The bundle of tubes can be formed from tubes of standard manufacture and tolerance. This represents a significant advantage compared with double-walled tubes mechanically connected by prestressing requiring special tolerances, i.e. much more expensive tubes. The materials used are of a standard, known nature, particularly with respect to the internal water/stream tube for which creep is not to be feared at its operating temperature of approximately 400° C.
According to a first embodiment, the steam generator has four tube plates arranged in pairs on either side of the heat exchange area. Thus, in the upper part of the generator, there are first and second plates and in the lower part, third and fourth plates. The intermediate fluid admission chamber is defined by third and fourth tube plates, whilst the intermediate fluid discharge chamber is defined by first and second tubes plates. The external tubes are connected to the first and third tube plates and the internal tubes to the second and fourth tube plates. An intermediate fluid supply pipe is connected to the envelope in the admission chamber and a discharge pipe is connected to the envelope in the discharge chamber.

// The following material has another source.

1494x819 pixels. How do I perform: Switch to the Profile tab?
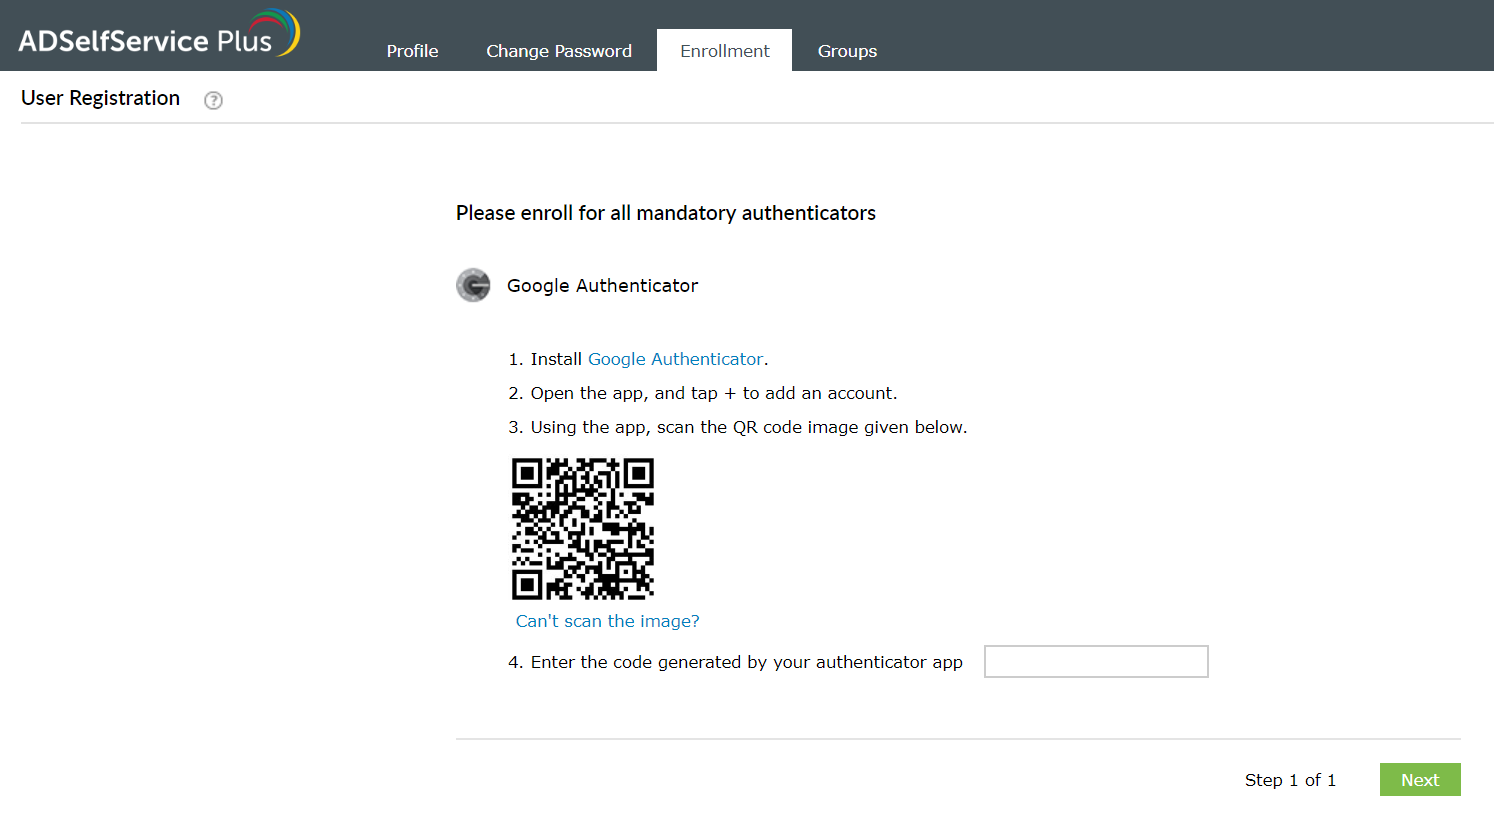click(x=412, y=50)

According to a second embodiment, the steam generator comprises:
a tube plate called the "fifth tube plate", which has a larger axial spacing from the exchange area than the second tube plate, the fifth tube plate and the second tube plate defining a steam discharge chamber;
a first and a second tube are arranged within each internal tube, the first tube being positioned within the second tube, one end of the first tube being connected to a small tube plate, which is integral with a water tank, one end of each second tube being connected to the fifth tube plate, the second end of the first and second tubes being sealingly connected in such a way as to define an annular chamber containing a gas, which can be air;
each internal tube is closed at its lower end;
each external tube is connected to a small tube plate, which is integral with a helium tank.
Such a steam generator permits a better adjutment between the circulation and heat exchange conditions with respect to the steam/water and the helium, the intermediate fluid on the one hand and the intermediate fluid and the liquid metal on the other. It permits a better adaptation of the diameters of the water/steam and the helium jets. Moreover, it makes it possible to reduce the exchange length by increasing the diameters of the sodium-helium and helium-water tubes. In a variant, blades are provided in the annular space in which the intermediate fluid circulates, which makes it possible to further reduce the exchange length.

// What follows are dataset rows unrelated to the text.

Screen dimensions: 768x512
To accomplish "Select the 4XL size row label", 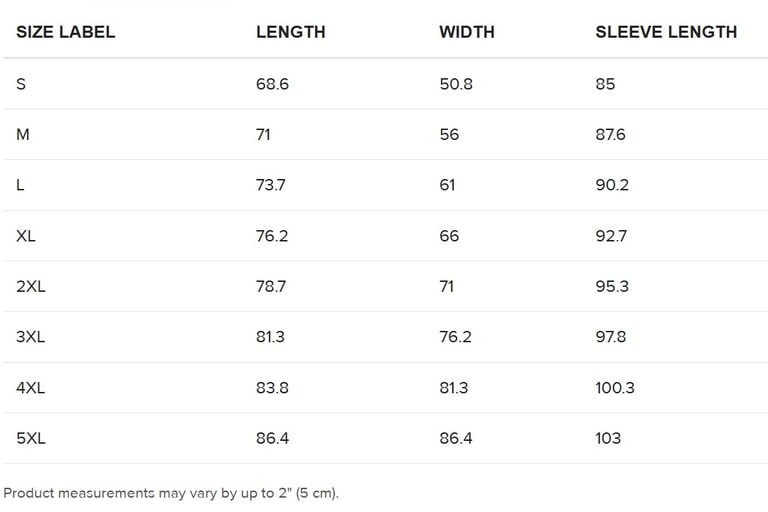I will click(x=31, y=388).
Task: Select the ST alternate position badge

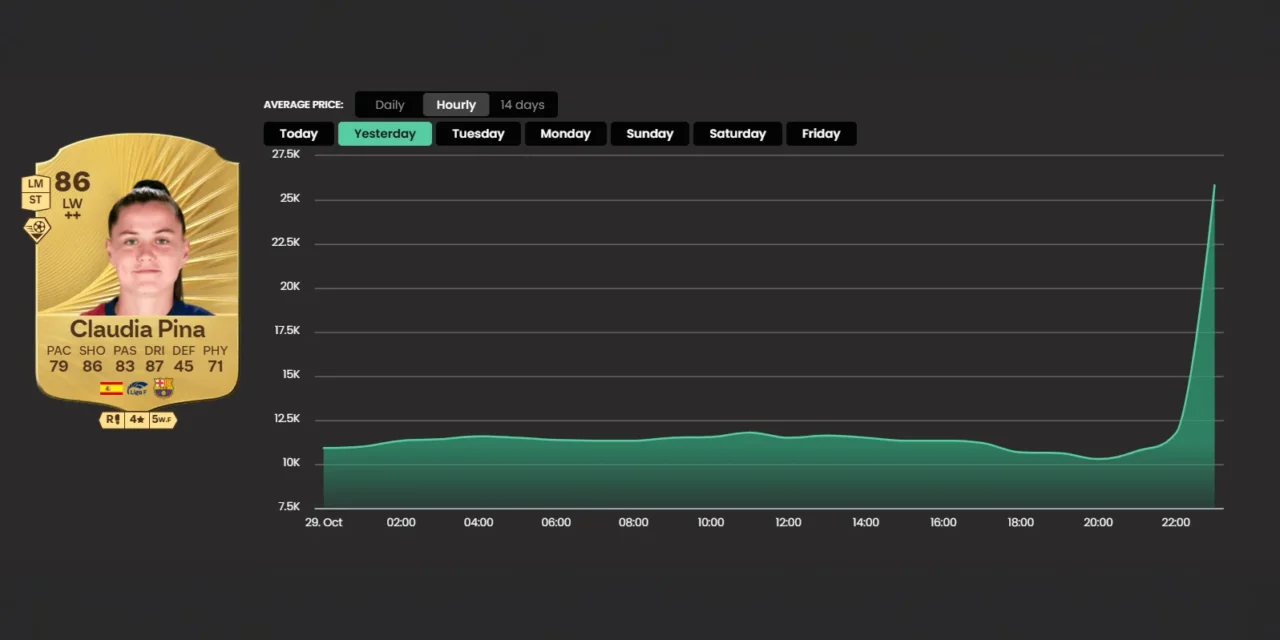Action: (35, 200)
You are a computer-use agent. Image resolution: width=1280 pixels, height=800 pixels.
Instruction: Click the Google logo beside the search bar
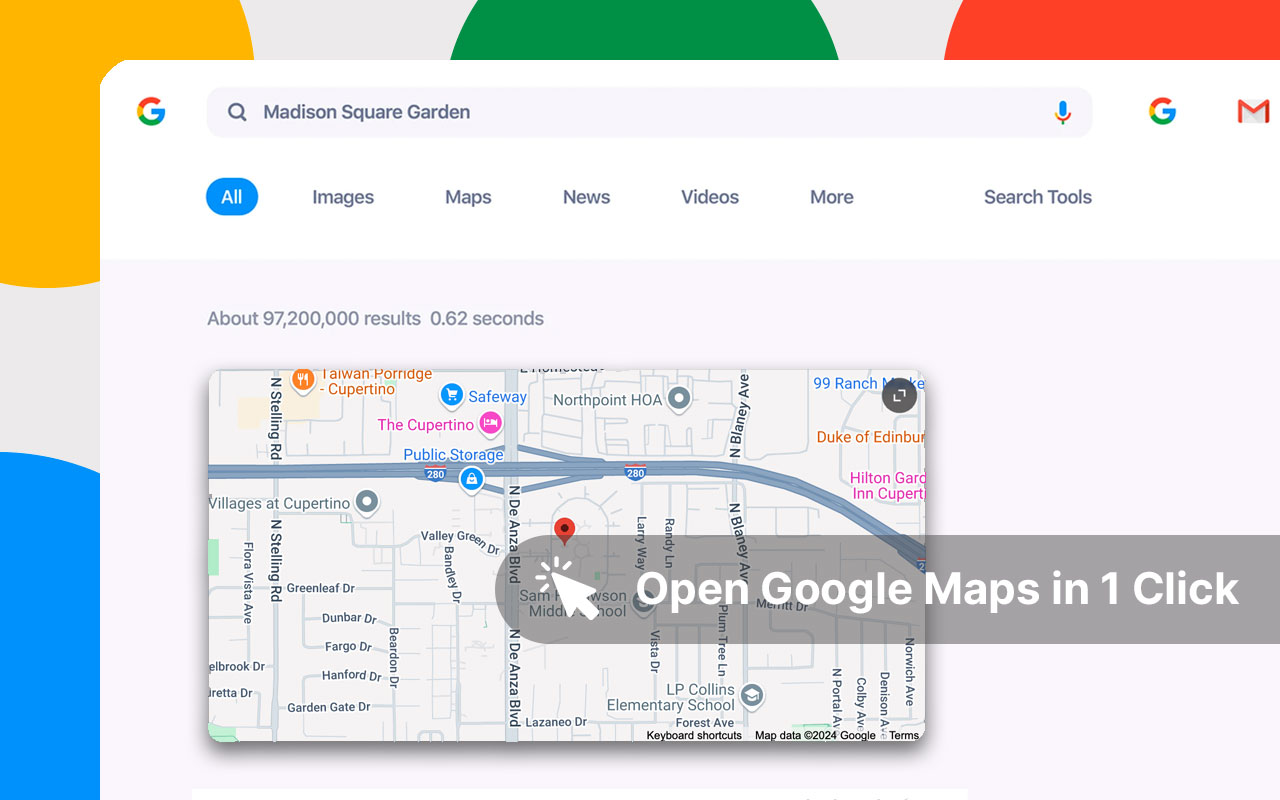tap(150, 111)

Finally, and this is a very important point, each of the internal tubes can expand freely and individually as in the first embodiment, but particularly in this configuration, each intermediate sodium-gas external tube can also expand freely and individually. This feature improves the operational and mechanical reliability of the steam generator.
The possibilities of access to the ends of the water and helium supply tubes are improved as a result of the presence of lateral helium and water tanks (fitting of diaphragms or sealing of leaking tubes).
The invention is described in greater detail hereinafter relative to the attached drawings, wherein show:
FIG. 1 a diagrammatic overall view of an installation for the production of electricity by means of a nuclear reactor using a steam generator constructed according to the invention.
FIG. 2 a diagrammatic sectional view of a first embodiment of a steam generator according to the invention shown with a heat exchanger for the cooling of the intermediate fluid.
FIG. 3 a diagrammatic vertical sectional view of another embodiment of a steam generator according to the invention.
FIG. 4 a section along line IV--IV of FIG. 3 of a multi-walled tube of the bundle of tubes of the exchanger of FIG. 3.
FIG. 5 a vertical sectional view of the embodiment of the steam generator shown in FIGS. 3 and 4.
FIG. 6 a diagrammatic view showing a device for cooling the shutdown reactor using the advantages of the helium circuit.
FIG. 1 is an overall view of a nuclear installation having a nuclear reactor cooled by a liquid metal, e.g. sodium.
In a conventional manner, a nuclear boiler, such as e.g. that of the French Super Phenix reactor, has a primary sodium circuit comprising the reactor core and which transfers heat given off by the latter into intermediate exchangers--a secondary circuit, whose objective is to prevent any interaction between the radioactive primary sodium and the water/steam. This secondary circuit transfers the heat from the intermediate exchangers up to the steam generators. Finally, the boiler comprises a water/steam circuit emanating from the generators and supplying turbo-alternator sets.
In the case of the invention, there is no secondary sodium circuit. The primary sodium is directly introduced into the steam generator, where it transfers most of its heat (92-93%) to the water to be vaporized.
As shown in FIG. 1, core 10 is contained in a vessel 11 filled with a liquid metal, such as sodium. Vessel 11 is located in a concrete vessel well 12 forming part of the reactor building 16. Pumps 18 deliver primary sodium to the interior of the steam generators. In the represented embodiment, the steam generators 15 are distributed into four groups of several steam generators. Each of the generator groups is supplied by a primary sodium pump 18. Following its passage in the steam generators, the sodium returns to vessel 11 and then back into core 10, where the cycle recommences.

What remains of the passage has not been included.